Task list.
(a) According to the forum post on chunking, how long did merging results take when it was previously handled by post-processing?
(b) Rewrite the forum post on chunking from "A chunking engine" to "memory consumption, potentially.", replacing "chunk size" with "batch size" everywhere it occurs.

Excerpt to read.
>>>
A chunking engine allows one to specify a smaller chunk size for more possibilities. What we can do is have workers append to a local string variable. Upon completing the chunk, workers write the buffer to the target file. This works out quite well, further reducing the overall time. This rid of the time taken before and after W.R.T. temp dirs/files creation, reading, and cleanup.
Why smaller chunk size? Workers append to a local string variable for this demonstration. A greater chunk size also means greater memory consumption, potentially.
Making this possible is MCE::Relay (for orderly) or MCE::Mutex (unorderly). Not seeing all CPU cores at 100% utilization? That's because workers now cooperate orderly or serially when appending to the target file. Please no need to spin 4,000+ workers or beyond the physical limit of the box. That's really unnecessary.
Look at the time saved. Merging results is now handled by workers versus post-processing, previously taking 31.510 seconds.
# MCE::Relay
$ time ../mario-mceiter2.pl
Parsing 345701 files
maxforks: 64
chunksize: 50
regex: 13.628399
real 0m13.670s
user 11m11.484s
sys 0m 4.739s
# MCE::Mutex
$ time ../mario-mceiter2.pl
Parsing 345701 files
maxforks: 64
chunksize: 50
regex: 12.646211
real 0m12.689s
user 11m28.535s
sys 0m 4.827s
mario-mceiter2.pl
#!/usr/bin/perl
use strict;
use feature qw{ say };
use warnings;
use Env;
use utf8;
use Time::HiRes qw(gettimeofday tv_interval usleep);
use open ':std', ':encoding(UTF-8)';
use MCE::Loop;
use MCE::Mutex;
my $benchmark = 1; # print timings for loops
my $wordfile="data.dat";
truncate $wordfile, 0;
#$|=1;
# substitute whole words
my %whole = qw{
going go
getting get
goes go
knew know
trying try
tried try
told tell
coming come
saying say
men man
women woman
took take
lying lie
dying die
};
# substitute on prefix
my %prefix = qw{
need need
talk talk
tak take
used use
using use
};
# substitute on substring
my %substring = qw{
mean mean
work work
read read
allow allow
gave give
bought buy
want want
hear hear
came come
destr destroy
paid pay
selve self
cities city
fight fight
creat create
makin make
includ include
};
my $re1 = qr{\b(@{[ join '|', reverse sort keys %whole ]})\b}i;
my $re2 = qr{\b(@{[ join '|', reverse sort keys %prefix ]})\w*}i;
my $re3 = qr{\b\w*?(@{[ join '|', reverse sort keys %substring ]})\w*}
+i;
truncate $wordfile, 0;
my $maxforks = 64;
my $chunksize = 50; # keep this small, workers append to string buffe
+r
my $t0 = [gettimeofday];
my $mutex = MCE::Mutex->new;
sub process_files {
my ($mce, $chunk_ref, $chunk_id) = @_;
my $output = "";
while (my $infile = shift @{ $chunk_ref }) {
open my $IN, '<', $infile
or warn("open error: infile"), MCE->last;
while (<$IN>) {
tr/-!"#%&()*',.\/:;?@\[\\\]”_“{’}><^)(|/ /; # no punct "
<<<
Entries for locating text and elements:
>>>
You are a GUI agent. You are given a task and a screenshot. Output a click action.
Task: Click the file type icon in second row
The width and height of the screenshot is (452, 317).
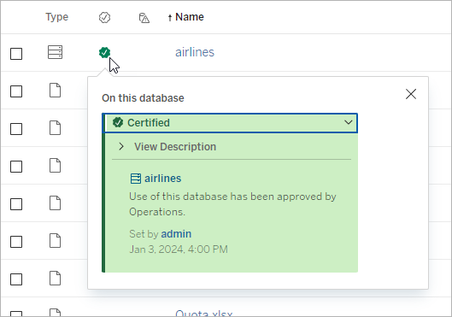click(x=55, y=91)
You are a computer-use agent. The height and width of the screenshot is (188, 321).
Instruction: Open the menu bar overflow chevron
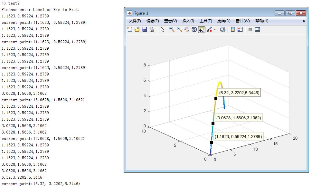coord(303,21)
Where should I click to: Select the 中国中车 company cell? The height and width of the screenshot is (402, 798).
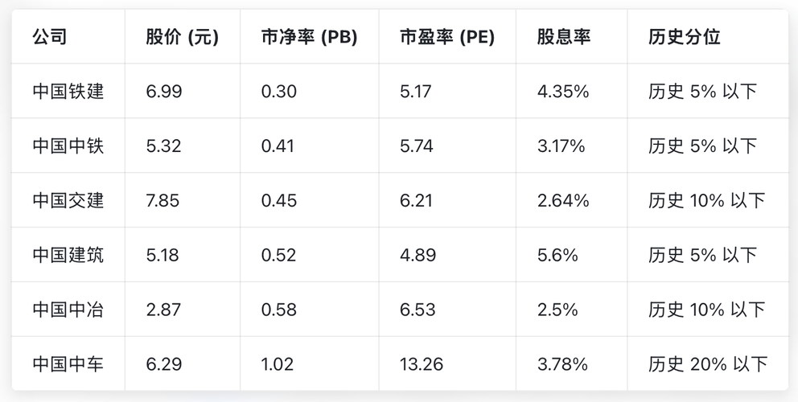click(68, 364)
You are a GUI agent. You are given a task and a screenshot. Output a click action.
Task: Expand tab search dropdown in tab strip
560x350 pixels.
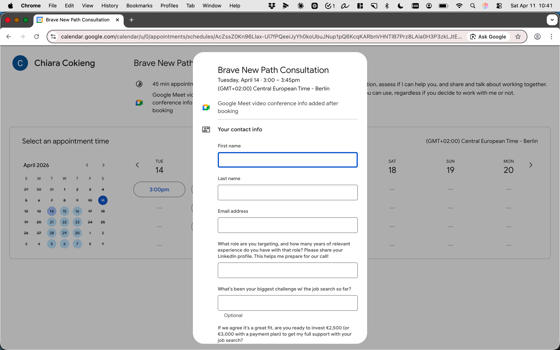point(552,20)
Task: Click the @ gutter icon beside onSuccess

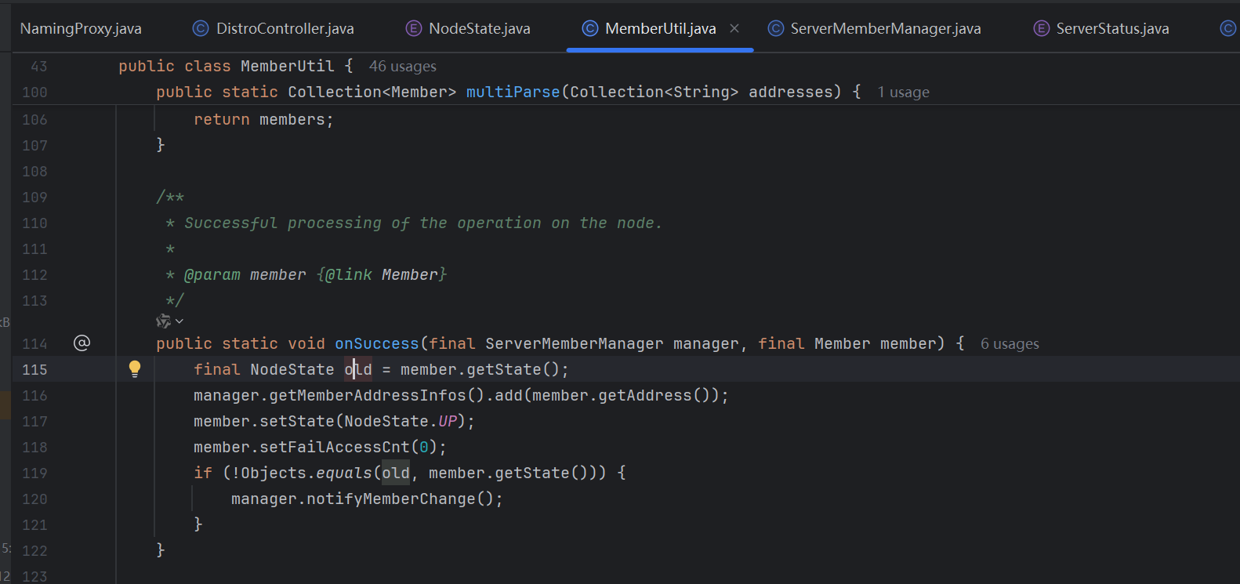Action: click(82, 343)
<<<
Full answers.
(a) 31.510 seconds

(b)
A chunking engine allows one to specify a smaller batch size for more possibilities. What we can do is have workers append to a local string variable. Upon completing the chunk, workers write the buffer to the target file. This works out quite well, further reducing the overall time. This rid of the time taken before and after W.R.T. temp dirs/files creation, reading, and cleanup.
Why smaller batch size? Workers append to a local string variable for this demonstration. A greater batch size also means greater memory consumption, potentially.